A questão testa a distinção entre devedor principal (aceitante) e coobrigados (endossante). Pela regra geral dos títulos de crédito, o endossante não responde pelo pagamento, salvo cláusula expressa em contrário (art. 914 do Código Civil). Além disso, para duplicatas, o protesto é condição para o exercício do direito de regresso contra o endossante e demais coobrigados que não sejam o aceitante.

Art. 914CC

Art. 914 — "Ressalvada cláusula expressa em contrário, constante do endosso, não responde o endossante pelo cumprimento da prestação constante do título."

No caso narrado, a duplicata rural foi endossada por endosso translativo, mas não foi protestada. Assim, o endossante (sacador) não pode ser acionado na execução, pois não assumiu responsabilidade e falta o protesto para viabilizar a ação de regresso. Já o aceitante (pessoa jurídica) e seu avalista são devedores diretos ou solidários — o aval é modalidade de garantia pessoal válida, e o protesto não é exigido para a execução contra eles.

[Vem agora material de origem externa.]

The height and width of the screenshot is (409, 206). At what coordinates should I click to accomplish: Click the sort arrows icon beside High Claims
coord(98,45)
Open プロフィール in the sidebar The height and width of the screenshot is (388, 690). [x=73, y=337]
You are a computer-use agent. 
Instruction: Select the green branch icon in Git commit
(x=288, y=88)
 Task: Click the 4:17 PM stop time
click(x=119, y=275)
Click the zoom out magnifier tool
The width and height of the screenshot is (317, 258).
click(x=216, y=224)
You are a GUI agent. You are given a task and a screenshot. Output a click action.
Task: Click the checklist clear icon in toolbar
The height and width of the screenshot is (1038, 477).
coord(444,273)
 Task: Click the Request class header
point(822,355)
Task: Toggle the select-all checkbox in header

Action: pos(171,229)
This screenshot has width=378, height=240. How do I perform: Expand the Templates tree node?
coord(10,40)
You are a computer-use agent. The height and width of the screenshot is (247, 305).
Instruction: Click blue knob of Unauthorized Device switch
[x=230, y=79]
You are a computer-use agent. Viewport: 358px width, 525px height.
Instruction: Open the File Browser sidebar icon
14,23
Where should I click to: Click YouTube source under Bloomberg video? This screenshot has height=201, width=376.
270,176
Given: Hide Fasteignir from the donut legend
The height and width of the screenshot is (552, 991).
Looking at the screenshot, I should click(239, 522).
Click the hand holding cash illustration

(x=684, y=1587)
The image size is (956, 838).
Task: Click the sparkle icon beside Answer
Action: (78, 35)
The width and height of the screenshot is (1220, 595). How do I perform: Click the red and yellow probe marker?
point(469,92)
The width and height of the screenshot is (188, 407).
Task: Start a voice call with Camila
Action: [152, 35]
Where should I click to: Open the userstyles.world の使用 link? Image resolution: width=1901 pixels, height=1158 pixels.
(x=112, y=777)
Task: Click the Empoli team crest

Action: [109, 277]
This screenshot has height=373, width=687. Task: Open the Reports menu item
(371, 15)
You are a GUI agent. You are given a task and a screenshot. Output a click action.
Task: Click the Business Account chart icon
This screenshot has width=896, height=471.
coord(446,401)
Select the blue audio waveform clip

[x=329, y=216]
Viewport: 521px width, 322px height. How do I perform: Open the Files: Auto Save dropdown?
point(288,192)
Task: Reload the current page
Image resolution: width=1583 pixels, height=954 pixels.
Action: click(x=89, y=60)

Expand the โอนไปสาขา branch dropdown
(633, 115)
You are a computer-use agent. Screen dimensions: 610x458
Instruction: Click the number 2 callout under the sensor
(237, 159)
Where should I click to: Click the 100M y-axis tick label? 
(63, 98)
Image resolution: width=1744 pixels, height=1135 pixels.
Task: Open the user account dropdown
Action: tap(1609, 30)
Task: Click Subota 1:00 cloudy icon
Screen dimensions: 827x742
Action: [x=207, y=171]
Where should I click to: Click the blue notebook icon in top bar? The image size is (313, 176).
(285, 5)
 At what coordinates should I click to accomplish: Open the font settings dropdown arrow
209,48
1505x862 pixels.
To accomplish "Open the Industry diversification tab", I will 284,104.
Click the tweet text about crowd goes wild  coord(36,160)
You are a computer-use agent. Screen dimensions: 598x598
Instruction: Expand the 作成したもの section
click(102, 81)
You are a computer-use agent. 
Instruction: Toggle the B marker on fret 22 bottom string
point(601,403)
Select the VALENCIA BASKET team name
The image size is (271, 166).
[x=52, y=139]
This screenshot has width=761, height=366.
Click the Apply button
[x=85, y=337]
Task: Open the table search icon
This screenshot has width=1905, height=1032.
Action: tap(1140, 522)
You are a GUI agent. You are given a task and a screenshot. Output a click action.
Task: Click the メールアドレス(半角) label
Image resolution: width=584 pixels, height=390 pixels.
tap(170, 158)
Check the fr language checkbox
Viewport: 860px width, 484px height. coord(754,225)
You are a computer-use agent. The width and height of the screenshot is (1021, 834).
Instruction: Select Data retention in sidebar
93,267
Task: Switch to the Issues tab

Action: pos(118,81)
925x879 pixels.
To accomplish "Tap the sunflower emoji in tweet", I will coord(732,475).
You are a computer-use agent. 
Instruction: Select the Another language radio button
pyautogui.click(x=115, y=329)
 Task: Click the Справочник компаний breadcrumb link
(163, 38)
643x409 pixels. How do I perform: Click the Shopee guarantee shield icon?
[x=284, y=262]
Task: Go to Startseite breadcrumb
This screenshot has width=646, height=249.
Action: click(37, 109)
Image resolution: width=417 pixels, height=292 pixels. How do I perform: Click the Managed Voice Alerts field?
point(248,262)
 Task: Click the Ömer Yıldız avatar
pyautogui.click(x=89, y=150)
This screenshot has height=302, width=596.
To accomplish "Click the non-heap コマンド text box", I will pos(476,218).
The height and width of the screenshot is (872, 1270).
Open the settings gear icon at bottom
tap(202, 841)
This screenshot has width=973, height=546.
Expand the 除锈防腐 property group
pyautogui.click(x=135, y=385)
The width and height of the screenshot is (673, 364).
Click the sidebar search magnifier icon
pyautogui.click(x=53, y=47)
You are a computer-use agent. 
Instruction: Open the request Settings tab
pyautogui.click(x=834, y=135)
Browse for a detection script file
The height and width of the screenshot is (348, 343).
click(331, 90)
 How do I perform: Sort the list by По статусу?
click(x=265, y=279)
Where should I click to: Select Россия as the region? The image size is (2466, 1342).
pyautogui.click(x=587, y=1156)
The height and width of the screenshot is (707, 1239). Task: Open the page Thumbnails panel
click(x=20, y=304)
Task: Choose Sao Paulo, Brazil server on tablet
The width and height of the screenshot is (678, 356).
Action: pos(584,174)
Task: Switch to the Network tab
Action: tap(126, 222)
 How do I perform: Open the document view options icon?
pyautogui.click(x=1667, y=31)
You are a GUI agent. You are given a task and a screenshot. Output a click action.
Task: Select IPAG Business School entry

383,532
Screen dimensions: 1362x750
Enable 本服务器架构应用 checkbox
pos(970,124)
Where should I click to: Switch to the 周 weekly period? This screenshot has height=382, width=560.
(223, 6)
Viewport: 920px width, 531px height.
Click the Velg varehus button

Alternativa A — ✅ Correta ⟵ GABARITO

Afirma que o endossatário não tem ação de regresso contra o primeiro endossante e que, portanto, o endossante é parte ilegítima. Está de acordo com o art. 914 do CC e com a necessidade de protesto para ação contra coobrigados.

Alternativa B — ❌ Incorreta

Sustenta que nenhum dos devedores tem legitimidade pela falta de protesto. Erro: o aceitante e o avalista podem ser executados independentemente de protesto, pois são obrigados principais ou equiparados.

Alternativa C — ❌ Incorreta

Afirma que o aval dado em duplicata rural é nulo. O aval é perfeitamente válido em qualquer título de crédito, inclusive duplicata rural (art. 898 CC).

Alternativa D — ❌ Incorreta

Diz que todos os réus são legítimos por dispensa do protesto e solidariedade. Há erro: o endossante não é parte legítima sem protesto; a solidariedade não afasta a necessidade de protesto para acioná-lo.

Alternativa E — ❌ Incorreta

Afirma que apenas o aceitante é parte legítima, e que o protesto é facultativo para obrigados principais e necessário para coobrigados. A primeira parte está errada, pois o avalista do aceitante também é parte legítima (é obrigado principal solidário). A segunda parte, embora correta em relação ao endossante, não salva a alternativa, que exclui o avalista.